The 49-year-old man had earlier pleaded guilty to three charges - using a carriage service to access child abuse material, possessing child abuse material and using a carriage service to menace, harass or cause offence.
The South Australia Joint Anti Child Exploitation Team – comprising Australian Federal Police and South Australia Police officers - arrested and charged the man on 7 December 2020 after an investigation sparked by a report from the United States’ National Centre for Missing and Exploited Children.
NCMEC forwarded a complaint about a Kik Messenger user uploading child abuse material and AFP officers identified the user as the 49-year-old.
When SA JACET officers searched the man’s home, they found messages stored on electronic devices in relation to sourcing children in Thailand for sexual activity.

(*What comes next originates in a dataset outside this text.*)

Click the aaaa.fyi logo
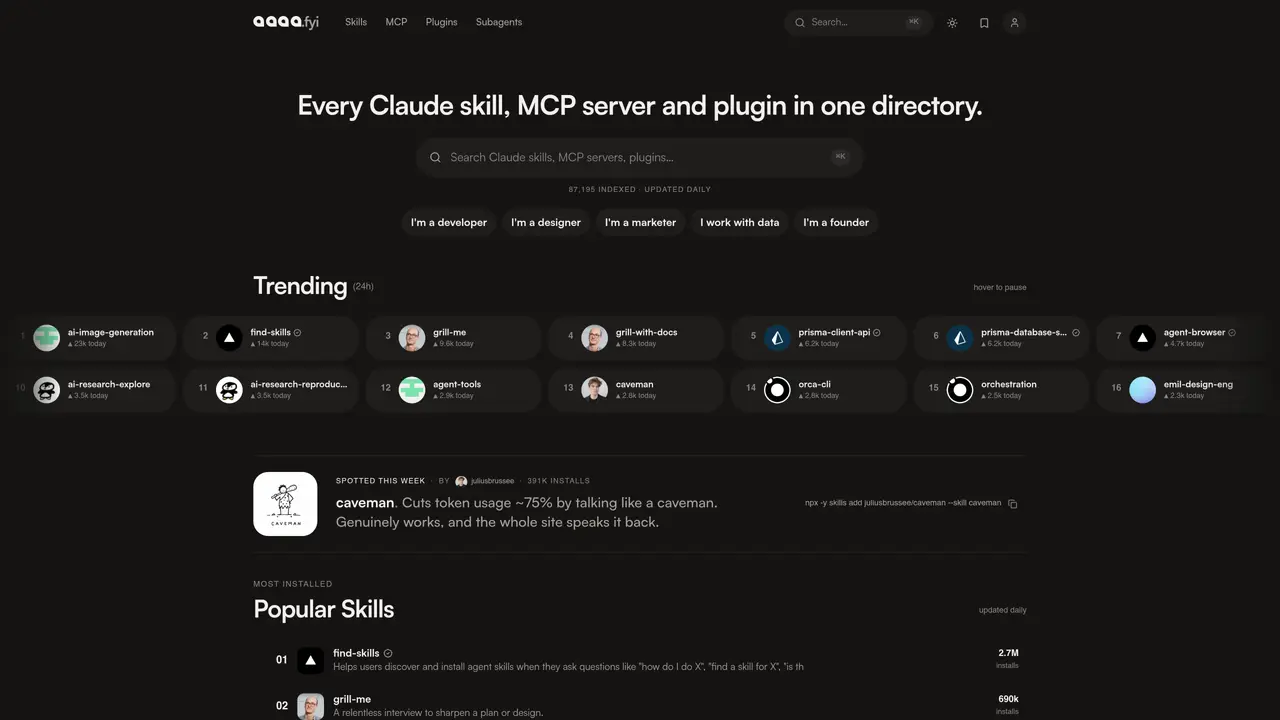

They also found close to 9000 media files of child abuse material, including videos of infants being sexually assaulted by men and women.
The Adelaide District Court sentenced the man to three years and four months imprisonment with a 12-month non-parole period.
Members of the public who have any information about people involved in child abuse and exploitation are urged to call Crime Stoppers on 1800 333 000 or report online.
If you or someone you know are impacted by child sexual abuse and online exploitation there are support services available.
Advice and support for parents and carers about how they can help protection children online can be found at ThinkUKnow, an AFP-led education program designed to prevent online child sexual exploitation.
Note to media:
Use of term 'CHILD ABUSE' MATERIAL NOT 'CHILD PORNOGRAPHY'
The correct legal term is Child Abuse Material – the move to this wording was among amendments to Commonwealth legislation in 2019 to more accurately reflect the gravity of the crimes and the harm inflicted on victims.
Use of the phrase "child pornography" is inaccurate and benefits child sex abusers because it:
- indicates legitimacy and compliance on the part of the victim and therefore legality on the part of the abuser; and
- conjures images of children posing in 'provocative' positions, rather than suffering horrific abuse.
Every photograph or video captures an actual situation where a child has been abused.